Europejskie Centrum Badań nad Gospodarką z siedzibą w niemieckim Mannheim regularnie bada nastroje wśród analityków i inwestorów instytucjonalnych z punktu widzenia perspektyw gospodarczych. Najnowsze wyliczenia wskazują, że wcześniejsza poprawa dość szybko przygasła w obliczu m.in. drugiej fali pandemii. Choć to niejedyny problem.
Indeks ZEW w najnowszym badaniu przyjął wartość 56,1 pkt. To o ponad 20 pkt. mniej niż miesiąc wcześniej, gdy osiągnął 77,4 pkt. Ten blisko 25-procentowy zjazd pokazuje wyraźną zmianę nastrojów. I to dość niespodziewanie, bo prognozy zakładały wynik na poziomie około 73 pkt.
Indeks publikowany jest od 1991 roku. Powstaje na podstawie ankiet przeprowadzonych wśród 350 niemieckich ekspertów z branży finansowej. Jego wartość wyraża różnicę pomiędzy pozytywnymi a negatywnymi oczekiwaniami. Może się ona wahać w przedziale do -100 do +100 pkt.
Żółte i czerwone strefy. Firmy mają problem
„Niedawny gwałtowny wzrost liczby przypadków COVID-19 zwiększył niepewność co do przyszłego rozwoju gospodarczego, podobnie jak perspektywa wyjścia Wielkiej Brytanii z UE bez umowy handlowej - skomentował wyniki prezes ZEW Achim Wambach, cytowany przez agencję Reuters.

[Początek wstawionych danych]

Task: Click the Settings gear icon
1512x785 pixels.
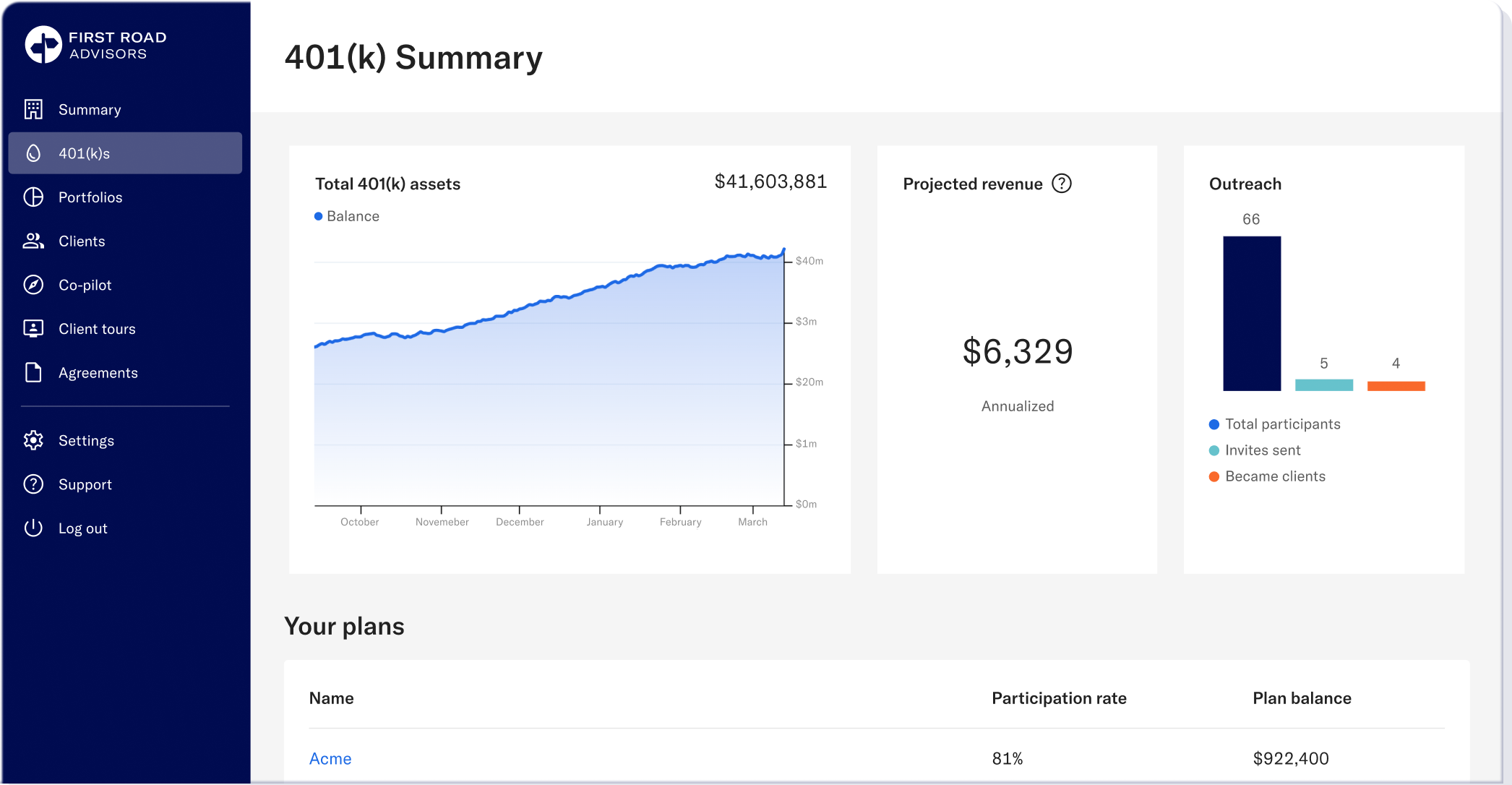Action: point(33,440)
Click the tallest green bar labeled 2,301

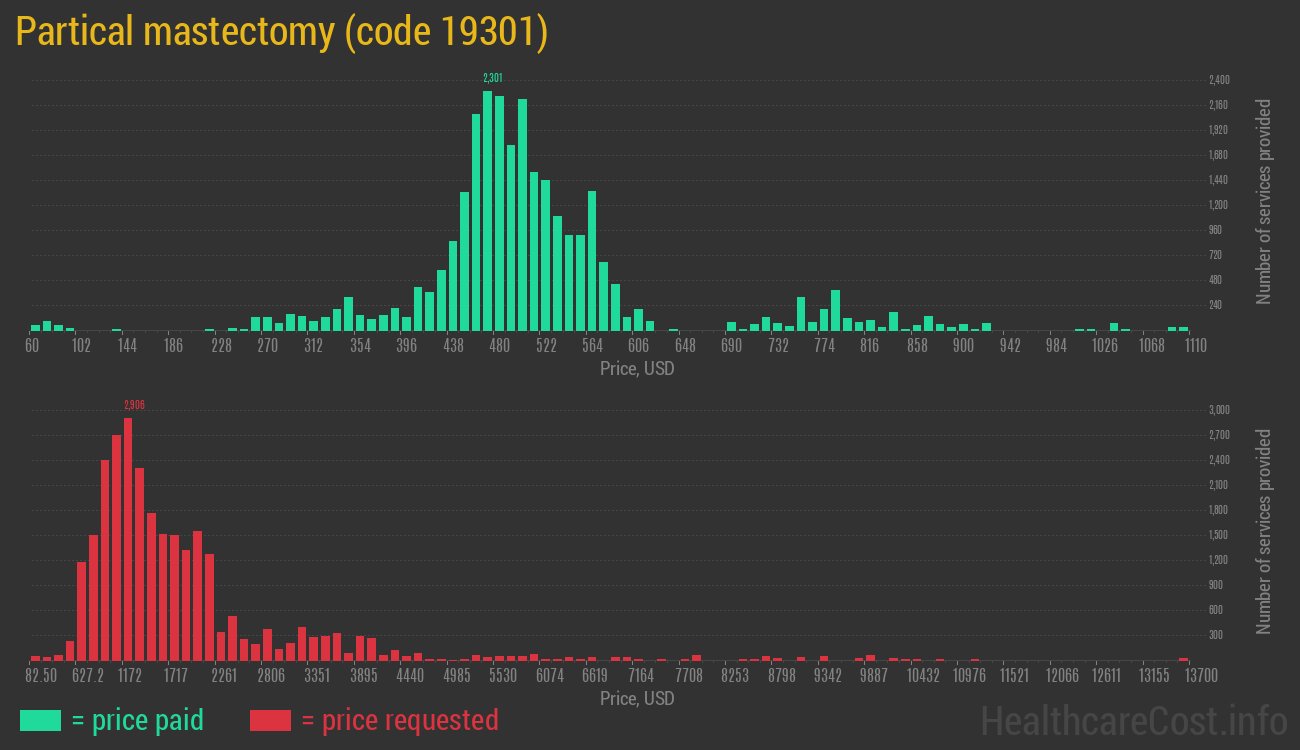488,210
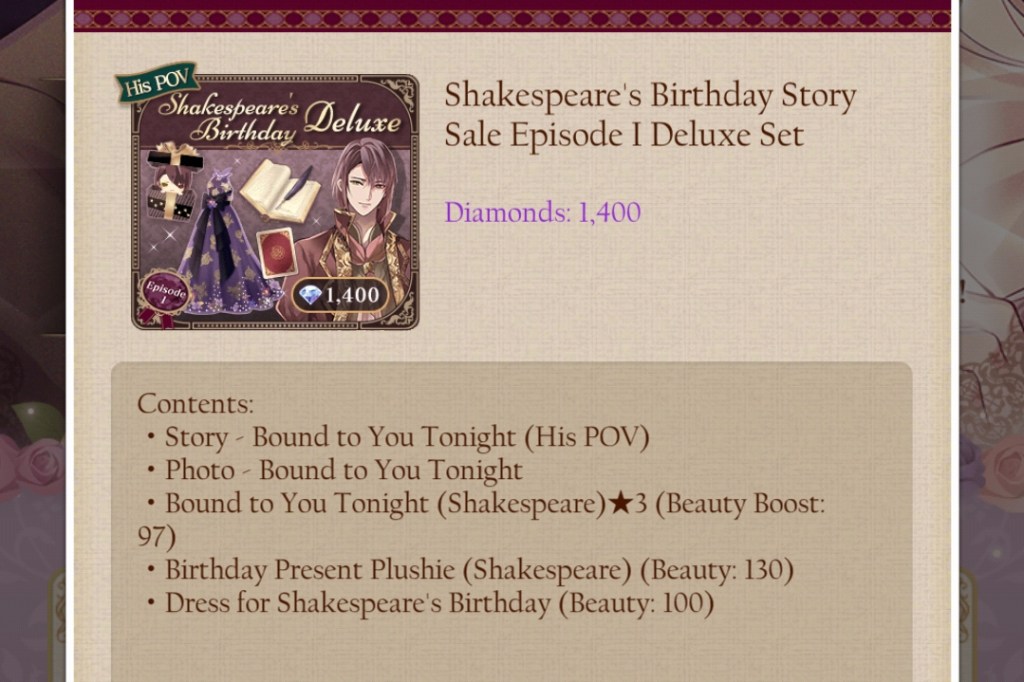Screen dimensions: 1024x682
Task: Click the maroon patterned header bar
Action: coord(512,15)
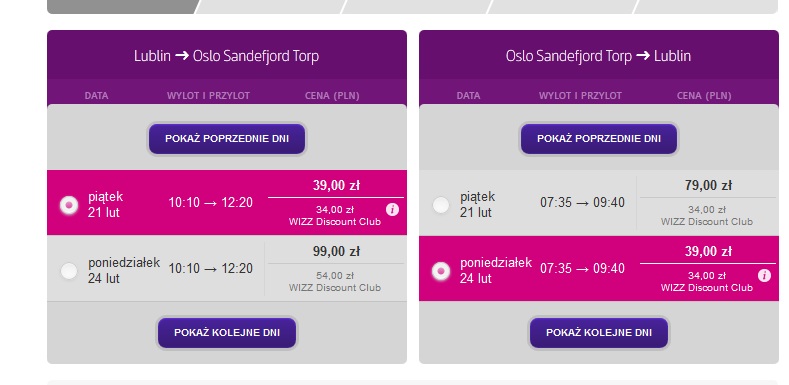This screenshot has width=789, height=385.
Task: Show previous days for Lublin to Oslo
Action: pyautogui.click(x=227, y=138)
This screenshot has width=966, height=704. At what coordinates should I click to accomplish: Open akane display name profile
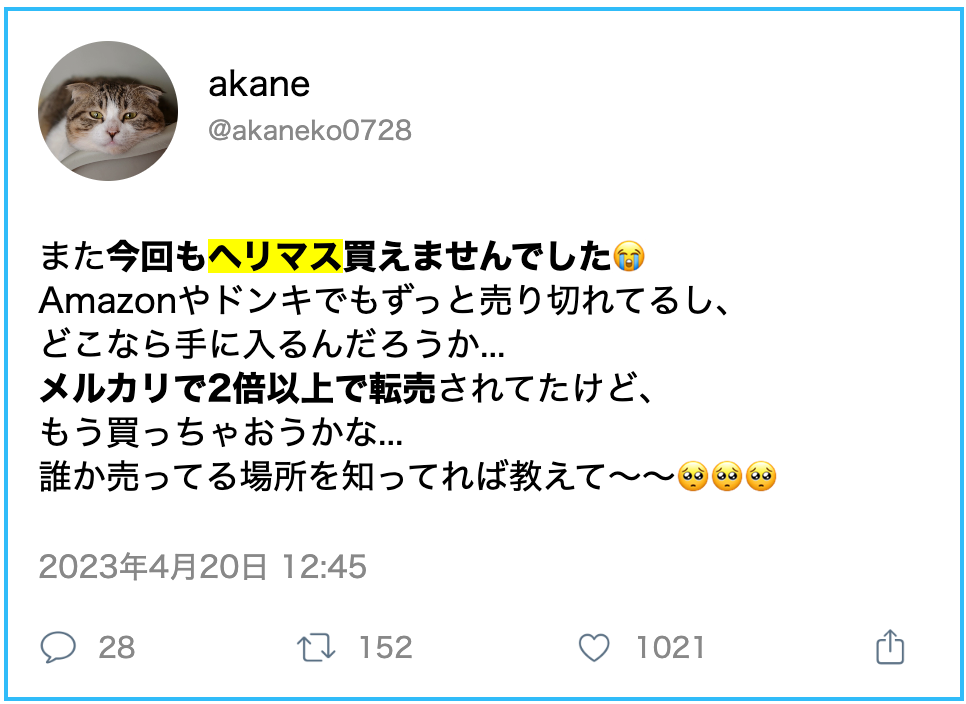point(259,84)
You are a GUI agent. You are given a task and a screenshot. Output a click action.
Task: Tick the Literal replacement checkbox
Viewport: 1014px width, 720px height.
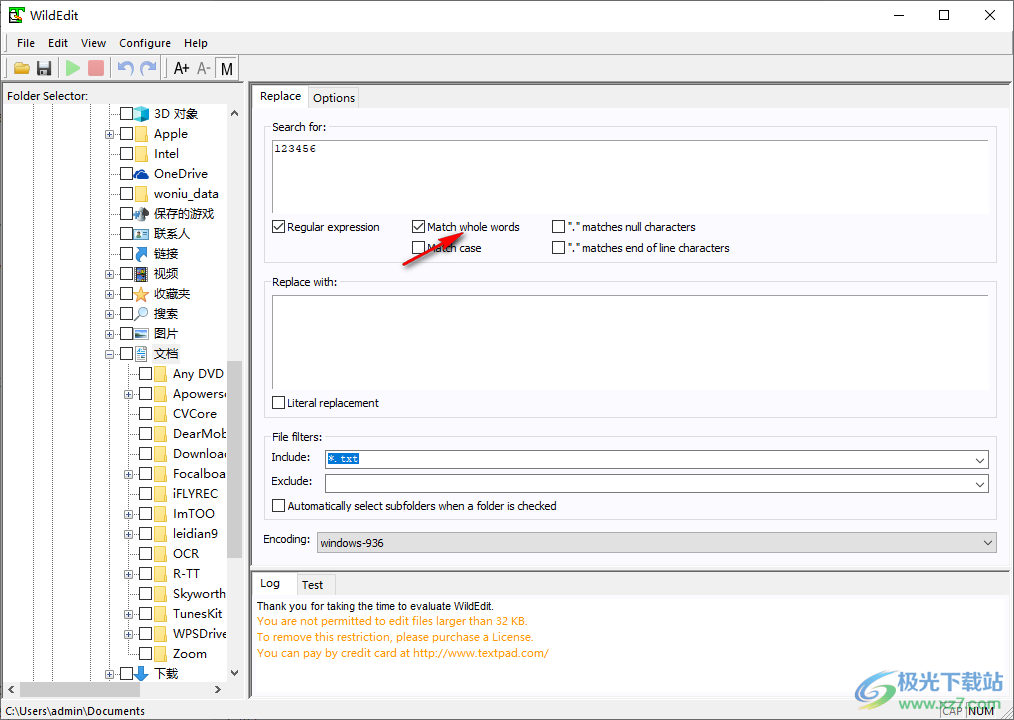pos(279,403)
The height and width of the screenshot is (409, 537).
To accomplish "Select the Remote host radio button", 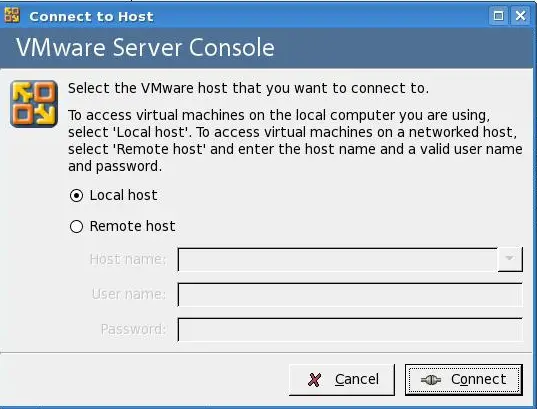I will 76,226.
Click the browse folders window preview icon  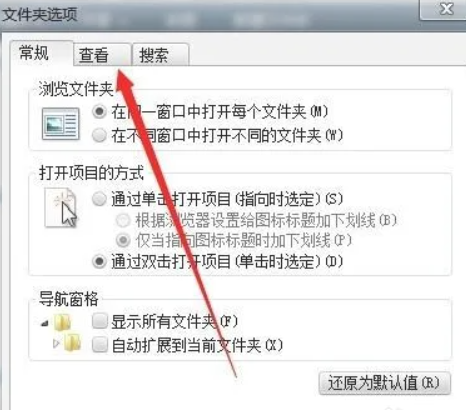(61, 124)
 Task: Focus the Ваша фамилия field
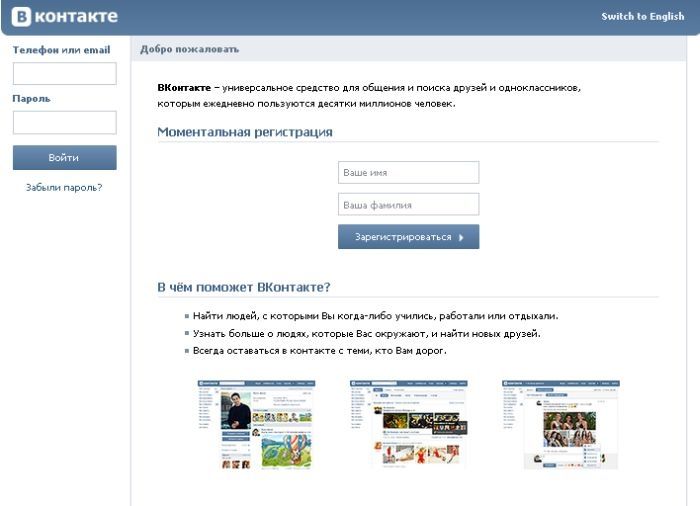408,205
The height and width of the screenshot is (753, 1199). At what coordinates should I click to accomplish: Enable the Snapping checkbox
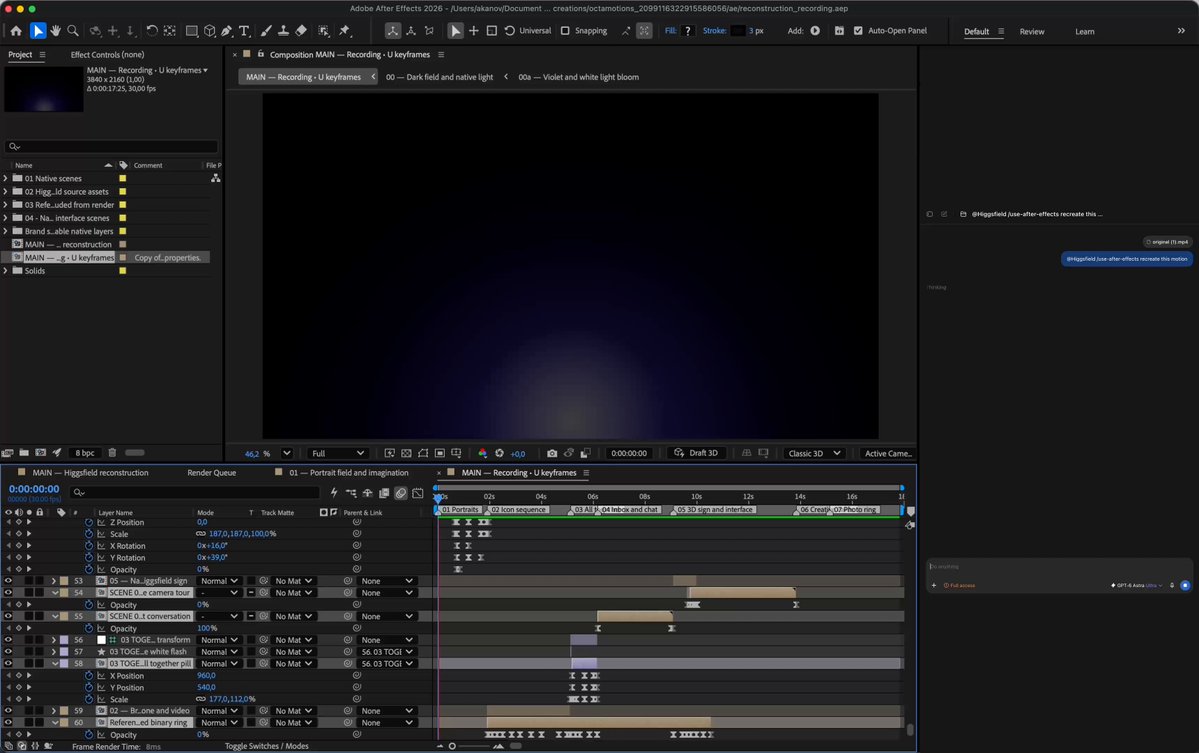pyautogui.click(x=565, y=31)
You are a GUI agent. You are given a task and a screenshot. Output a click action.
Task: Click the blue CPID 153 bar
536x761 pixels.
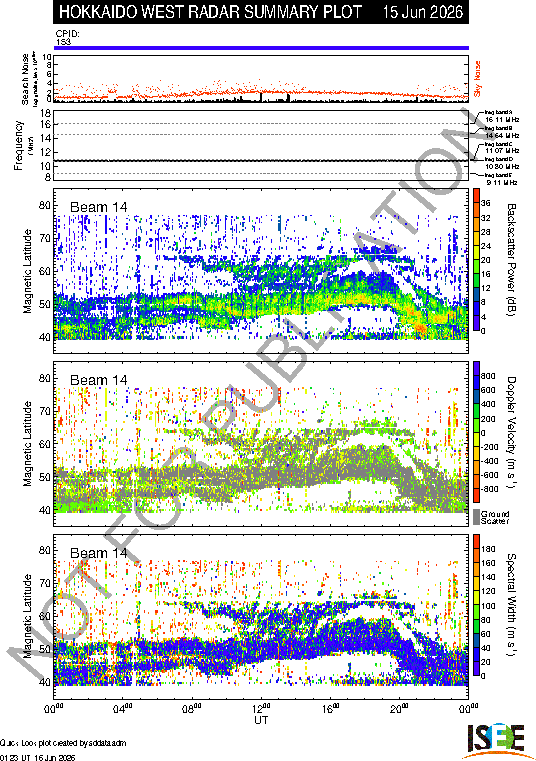[261, 48]
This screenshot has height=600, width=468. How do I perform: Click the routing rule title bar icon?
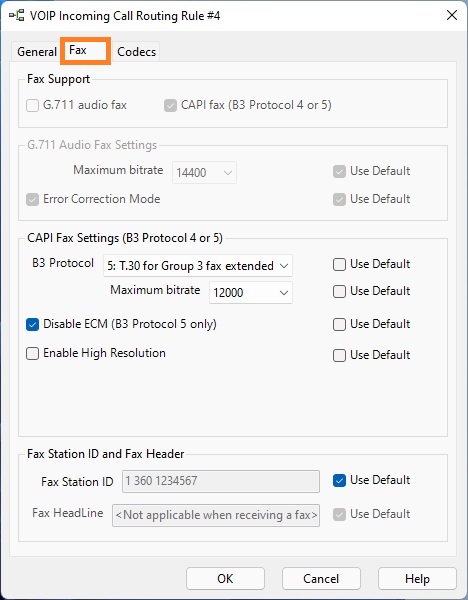tap(16, 16)
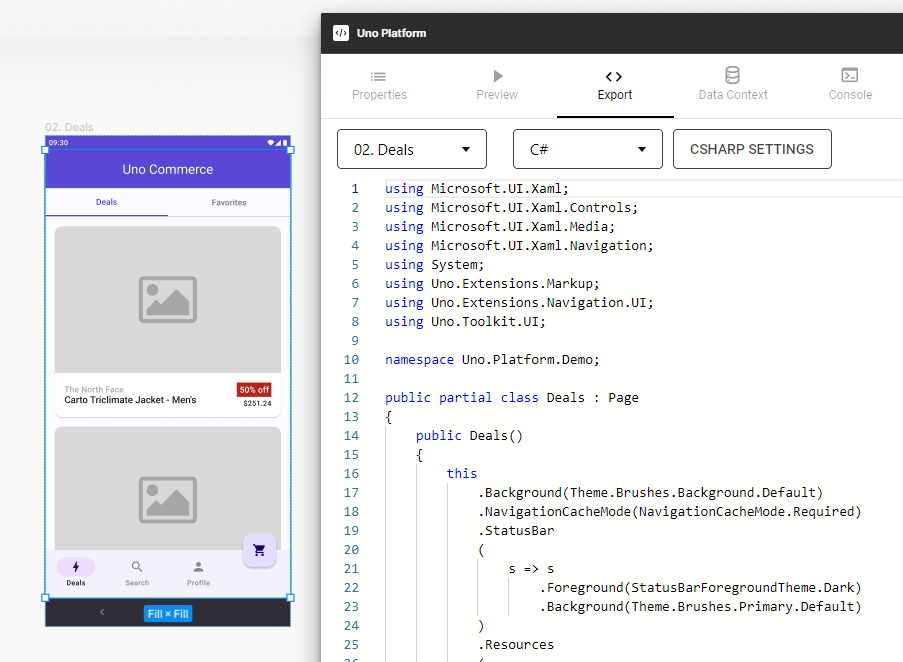Expand the 02. Deals page dropdown
This screenshot has width=903, height=662.
click(412, 149)
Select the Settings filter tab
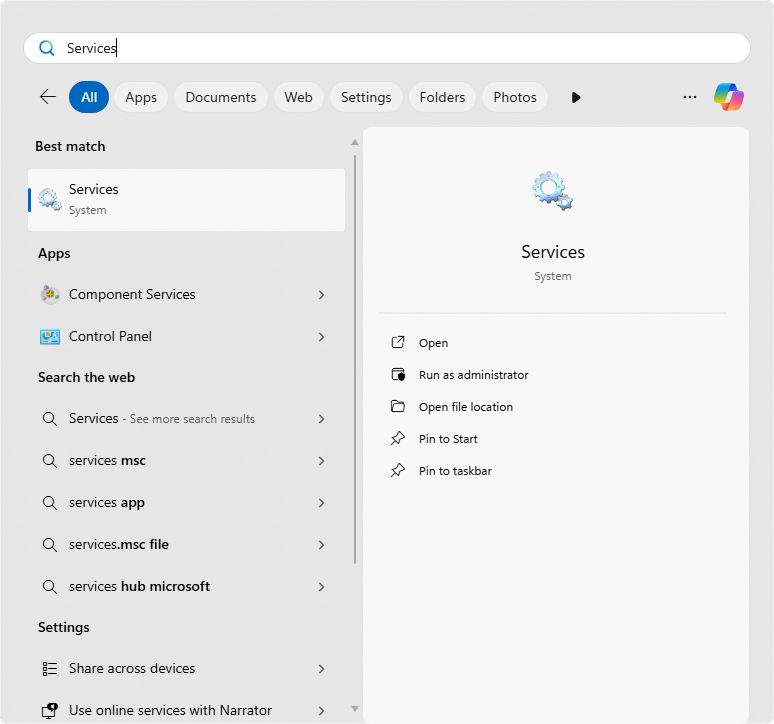Screen dimensions: 774x724 pos(366,97)
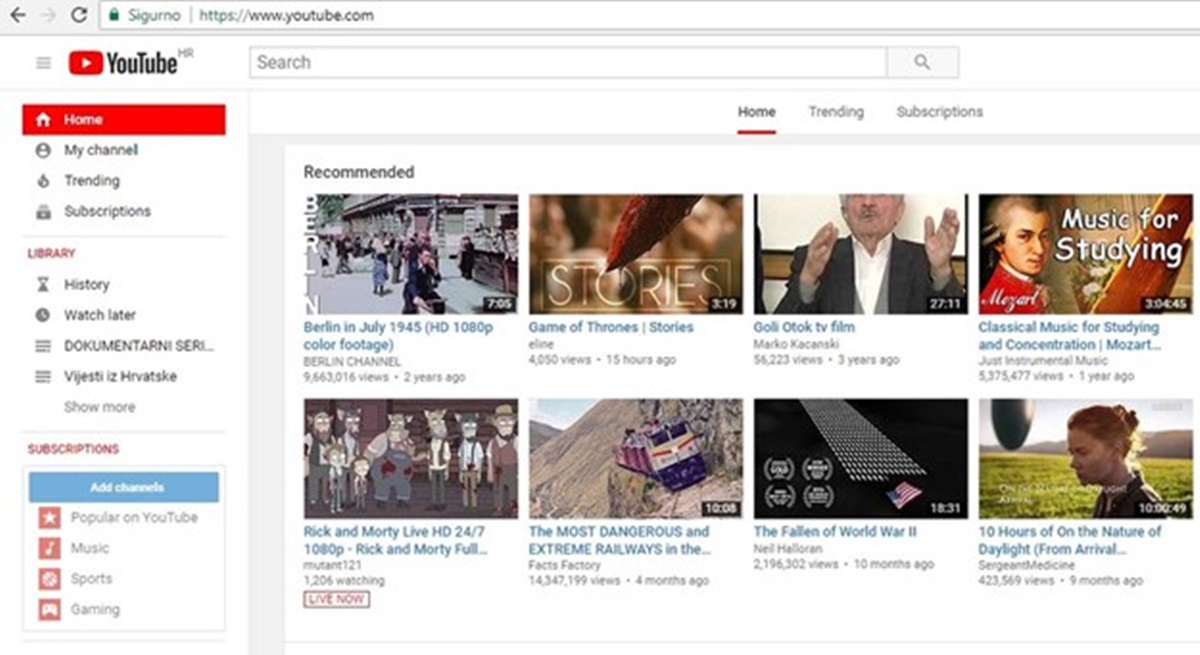Click in the Search input field
The image size is (1200, 655).
567,63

Pod koniec ubiegłego tygodnia dzienna liczba zakażeń koronawirusem w Niemczech była na poziomie około 4 tys. To oznacza powrót do stanu z marca i kwietnia, gdy nasi sąsiedzi notowali najwięcej zachorowań.
Temat pandemii przykrył inne tematy, a jak pokazały badania, inwestorzy obawiają się "twardego" brexitu. Negocjacje w kwestii umowy handlowej pomiędzy UE a Wielką Brytanią są na ostatniej prostej, a premier Johnson znów grozi brakiem porozumienia.
Ryzyko fiaska jest, a jego konsekwencje byłyby daleko idące. Szczególnie dla największej europejskiej gospodarki, czyli Niemiec. Z kolei problem naszych sąsiadów to też nasz problem, bo Niemcy są zdecydowanie najważniejszym partnerem handlowym Polski.